Association of preoperative neutrophil-to-lymphocyte ratio with immune populations in the tumor microenvironment of patients with clear cell renal cell carcinoma.

Abstract

688 Background: Currently, there are no blood biomarkers that reflect the composition of immune cells in the tumor microenvironment (TME) of patients with clear cell renal cell carcinoma (ccRCC). High pre-operative neutrophil-to-lymphocyte ratio (NLR) is associated with adverse oncologic outcomes in ccRCC. However, how NLR relates to the immune cell composition in the TME is not well understood. Methods: We performed flow cytometry on tumor and adjacent normal renal tissue from a prospective cohort of patients who underwent surgery from 6/2015-7/2017. Immune cell populations, as a percent of total CD45+, were compared to baseline age, sex, body mass index (BMI), SSIGN score, sarcomatoid differentiation, and AJCC stage (I-IV). NLR was calculated using pre-operative absolute neutrophil-to-lymphocyte counts and further categorized as inflamed if NLR was ≥ 3. Correlations between continuous variables were performed using Spearman’s rank correlation. Comparisons of means were made using the Wilcoxon signed-rank test. Results: Among 48 patients, 32 (71%) were male, median age was 59 (IQR 52-66), BMI of 38.5 (IQR 26-32.6), SSIGN score of 8 (IQR 5-12), 9 (20%) had sarcomatoid differentiation, and 20 (44%) had metastases at presentation. No correlations were found between age, BMI, and different immune cell populations or NLR. A higher ratio of tissue resident (CD8a+CD49a+CD103+) to circulating (CD8a+CD49a-CD103-) CD8+ T-cells in the TME was associated with increasing stage at presentation (p = 0.02).
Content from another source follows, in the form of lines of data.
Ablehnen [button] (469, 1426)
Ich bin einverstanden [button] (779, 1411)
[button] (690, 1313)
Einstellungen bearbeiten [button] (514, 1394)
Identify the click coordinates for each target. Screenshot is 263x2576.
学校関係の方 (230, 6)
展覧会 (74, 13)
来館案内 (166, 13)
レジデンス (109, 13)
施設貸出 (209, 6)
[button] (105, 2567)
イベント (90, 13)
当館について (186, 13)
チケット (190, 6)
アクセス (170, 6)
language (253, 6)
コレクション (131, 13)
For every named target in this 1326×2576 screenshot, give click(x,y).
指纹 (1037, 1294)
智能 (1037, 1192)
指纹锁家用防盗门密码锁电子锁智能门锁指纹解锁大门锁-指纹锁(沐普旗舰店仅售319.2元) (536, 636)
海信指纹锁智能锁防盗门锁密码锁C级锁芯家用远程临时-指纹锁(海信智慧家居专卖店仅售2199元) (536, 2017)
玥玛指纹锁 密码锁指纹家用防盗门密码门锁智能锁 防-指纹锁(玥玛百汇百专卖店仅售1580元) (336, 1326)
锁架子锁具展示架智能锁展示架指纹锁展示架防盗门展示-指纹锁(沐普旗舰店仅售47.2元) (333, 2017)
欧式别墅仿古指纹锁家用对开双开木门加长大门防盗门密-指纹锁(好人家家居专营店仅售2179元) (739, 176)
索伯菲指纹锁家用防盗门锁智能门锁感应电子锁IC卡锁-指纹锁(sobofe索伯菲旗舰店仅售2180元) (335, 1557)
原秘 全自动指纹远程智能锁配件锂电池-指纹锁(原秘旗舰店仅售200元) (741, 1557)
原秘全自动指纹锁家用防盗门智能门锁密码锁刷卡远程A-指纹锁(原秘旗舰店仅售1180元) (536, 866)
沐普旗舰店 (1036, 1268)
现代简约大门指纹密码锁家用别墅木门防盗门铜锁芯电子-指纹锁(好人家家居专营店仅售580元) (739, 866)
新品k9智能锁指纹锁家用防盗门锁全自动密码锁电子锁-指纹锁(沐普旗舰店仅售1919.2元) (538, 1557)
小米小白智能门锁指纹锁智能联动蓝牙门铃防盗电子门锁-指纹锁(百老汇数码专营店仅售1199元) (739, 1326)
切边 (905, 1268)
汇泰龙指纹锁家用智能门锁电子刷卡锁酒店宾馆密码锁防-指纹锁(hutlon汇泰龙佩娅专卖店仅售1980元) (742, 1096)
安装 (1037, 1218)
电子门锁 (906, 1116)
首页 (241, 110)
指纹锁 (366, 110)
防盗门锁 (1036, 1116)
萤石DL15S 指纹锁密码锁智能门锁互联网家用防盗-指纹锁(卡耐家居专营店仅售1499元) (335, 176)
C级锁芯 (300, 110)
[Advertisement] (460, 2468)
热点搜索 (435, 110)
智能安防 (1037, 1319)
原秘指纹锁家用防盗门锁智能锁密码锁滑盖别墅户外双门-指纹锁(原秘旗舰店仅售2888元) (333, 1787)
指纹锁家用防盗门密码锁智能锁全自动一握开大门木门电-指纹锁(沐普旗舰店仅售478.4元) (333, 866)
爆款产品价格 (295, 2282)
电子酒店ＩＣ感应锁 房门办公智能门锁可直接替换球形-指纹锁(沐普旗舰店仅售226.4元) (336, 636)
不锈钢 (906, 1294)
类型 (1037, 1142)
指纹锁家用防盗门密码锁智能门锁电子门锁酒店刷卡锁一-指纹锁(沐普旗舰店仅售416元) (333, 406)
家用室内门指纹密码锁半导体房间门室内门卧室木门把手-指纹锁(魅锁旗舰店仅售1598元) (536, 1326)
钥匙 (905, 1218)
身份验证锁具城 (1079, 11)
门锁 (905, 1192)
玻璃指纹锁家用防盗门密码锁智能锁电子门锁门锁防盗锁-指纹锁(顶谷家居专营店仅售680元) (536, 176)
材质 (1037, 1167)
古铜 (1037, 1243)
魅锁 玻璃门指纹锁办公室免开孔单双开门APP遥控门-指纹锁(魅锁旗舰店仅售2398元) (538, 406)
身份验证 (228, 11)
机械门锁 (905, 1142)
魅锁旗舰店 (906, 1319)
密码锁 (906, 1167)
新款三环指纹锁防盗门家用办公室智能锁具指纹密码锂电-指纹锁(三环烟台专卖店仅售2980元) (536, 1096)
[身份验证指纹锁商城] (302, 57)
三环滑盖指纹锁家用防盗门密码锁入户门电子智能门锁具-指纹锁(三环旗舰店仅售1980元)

Inflamed patients had similar total CD45+, CD8+ T cell, CD4+ T cell, and macrophage immune infiltration. However, inflamed patients had a higher proportion of CD8+ Tres infiltration (p = 0.04) and a trend towards higher neutrophil infiltration (p = 0.15). Conclusions: A higher proportion of resident CD8+T-cells correlated with advanced disease at presentation. NLR may reflect a change in the type of CD8+T cell population found in the TME. This population of CD8+ T-cells, and NLR as a possible biomarker should be validated and further investigated in a larger cohort of patients. Funding: Ruth L. Kirschstein Research Service Award T32CA082088 (A.S., M.G.)